„Niebieskie sandały” Wanda Szymanowska
„Niebieskie sandały’
Wanda Szymanowska
Wydawnictwo Białe Pióro
str.129
Przed nami kolejna odsłona przygód Antoniny, która poprzednio przeprowadziła rewolucje zarówno w swoim małżeństwie, jak i w niewielkiej miejscowości Ruczaj Dolny.
Tam, gdzie uciekła przed swoim nieudanym życiem, odkryła inne możliwości przed sobą i mieszkankami Ruczaju. Dla Tośki zmiany okazały się niewystarczające, więc postanowiła spędzić wakacje bezterminowe w Egipcie. Czy odnajdzie tam spokój serca i duszy? Może jej serce wypełni się od nowa? Czy Antonina pozwoli sobie na uczucia?

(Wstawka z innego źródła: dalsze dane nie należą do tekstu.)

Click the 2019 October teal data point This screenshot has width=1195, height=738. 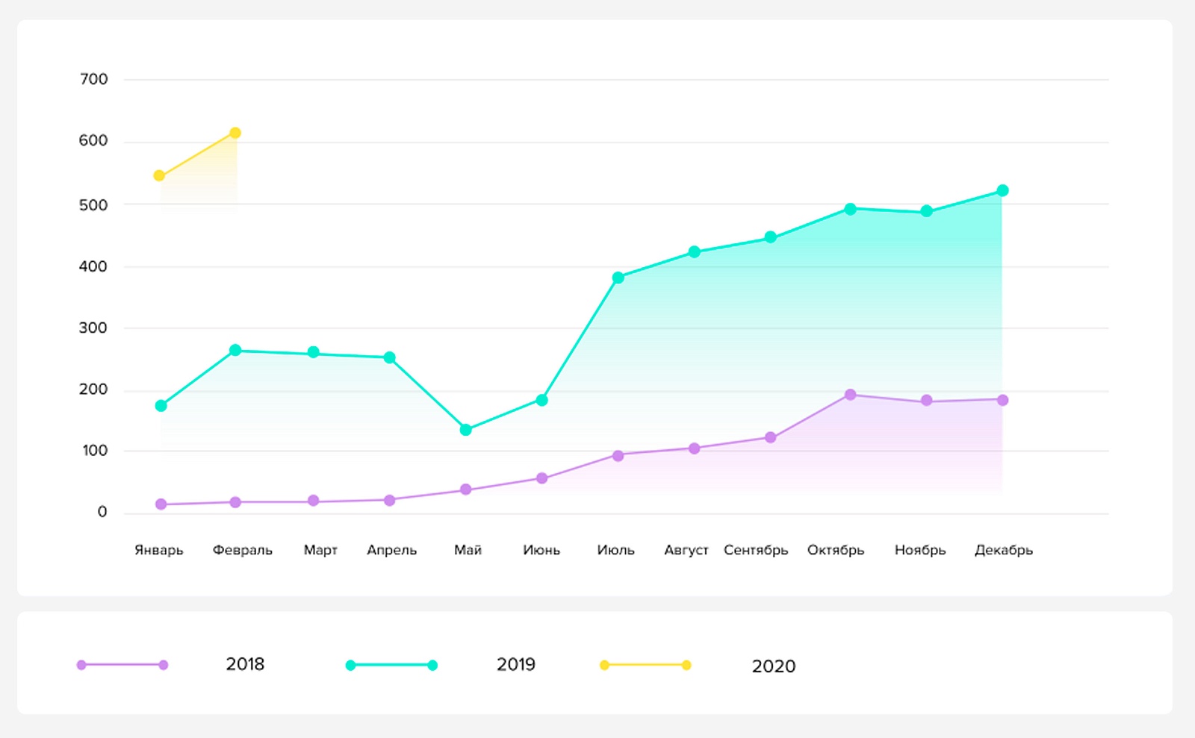[x=850, y=209]
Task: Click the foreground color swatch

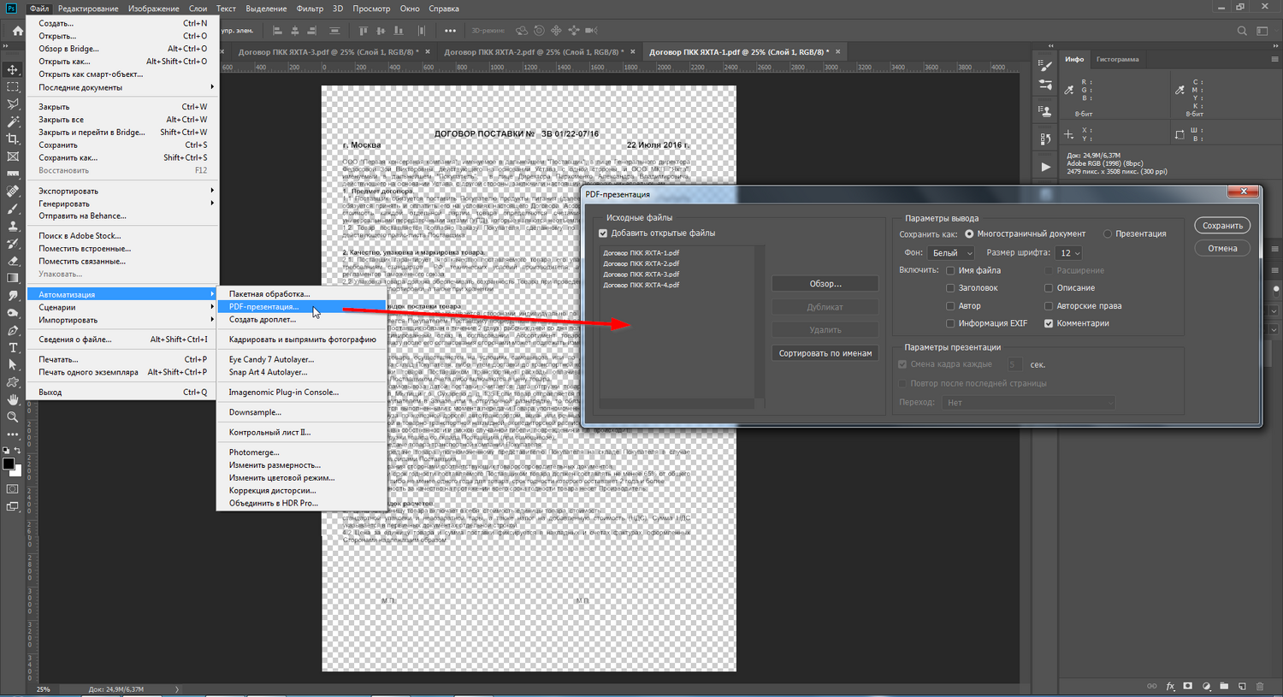Action: [9, 464]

Egipt, według Antoniny to nie jest typowa wycieczka turystyczna. Poznajemy go jej oczami, odkrywamy uliczki na co dzień omijane przez turystów. Dzięki znajomości z Ahmedem i Aymanem możemy poznać prawa tam obowiązujące zarówno dla kobiet, jak i mężczyzn. Antonina kolejny raz swoim stylem bycia zmienia trochę mentalność napotkanych osób. Podczas swojego pobytu Tosia poznaje wiele osób, z kilkoma się zaprzyjaźnia. Szczególną sympatią obdarza Ewę, która wyszła za egipskiego farmaceutę i Fatmę, która niedawno straciła męża i szwagra. Każda z nich pokazuje Egipt z innej strony.
Wanda Szymanowska kolejny raz w lekki sposób ukazuje nam problemy w dążeniu do szczęścia. Pokazuje zagrożenia, jakie mogą czyhać na kobiety w Egipcie, ale i tę przyjemniejszą stronę medalu.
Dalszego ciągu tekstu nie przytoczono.